Per la prima volta è stata ascoltata dai magistrati la mamma del piccolo Giorgio, che lo scorso 16 agosto è stato sbranato da uno dei cani di famiglia, a Mascalucia. Stefania Crisafulli ha ribadito al sostituto procuratore che il bimbo non era solo: la donna, indagata per abbandono di minorenni, è stata sentita alla presenza del suo legale, Fabio Cantarella.

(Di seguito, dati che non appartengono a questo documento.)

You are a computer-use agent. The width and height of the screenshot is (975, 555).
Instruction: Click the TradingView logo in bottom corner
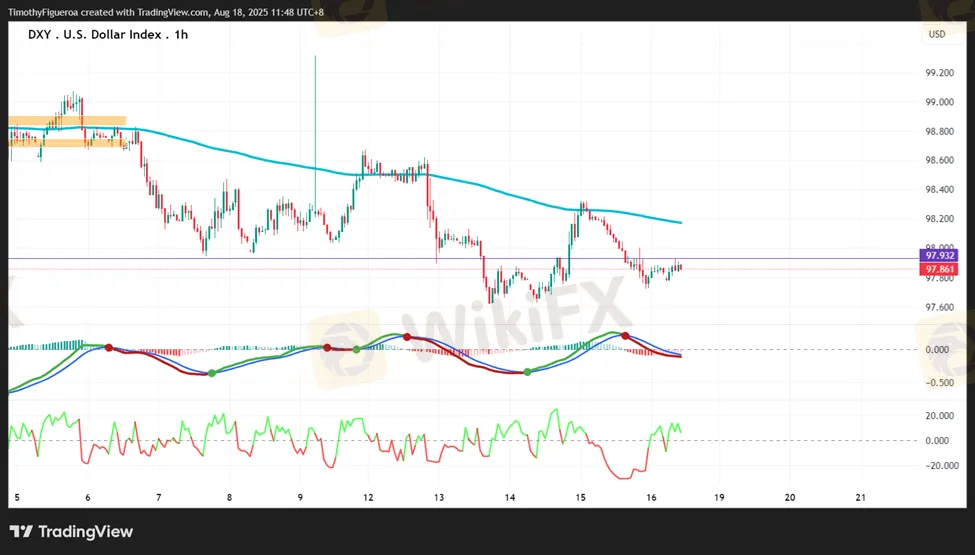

«Avevo il bambino in mano quando uno dei cani, l’unico libero in giardino – ha ribadito la donna – all’improvviso, senza motivo apparente, ha aggredito il piccolo cercando di portarmelo via. L’ho pregato, l’ho supplicato di lasciarlo andare…». Ad aggredirlo sarebbe stato il cane maschio di tre anni, l'unico libero in quel momento. «L'ho difeso, ho combattuto – ha riconfermato – ma mi ha trascinata sul giardino. Poi sono riuscita a chiudere il cane e sono fuggita fuori casa urlando, chiedendo aiuto con mio figlio tra le braccia, ma è stato tutto inutile». Sono ancora in corso gli accertamenti da parte della Procura di Catania, che ha acquisito testimonianze e autopsia.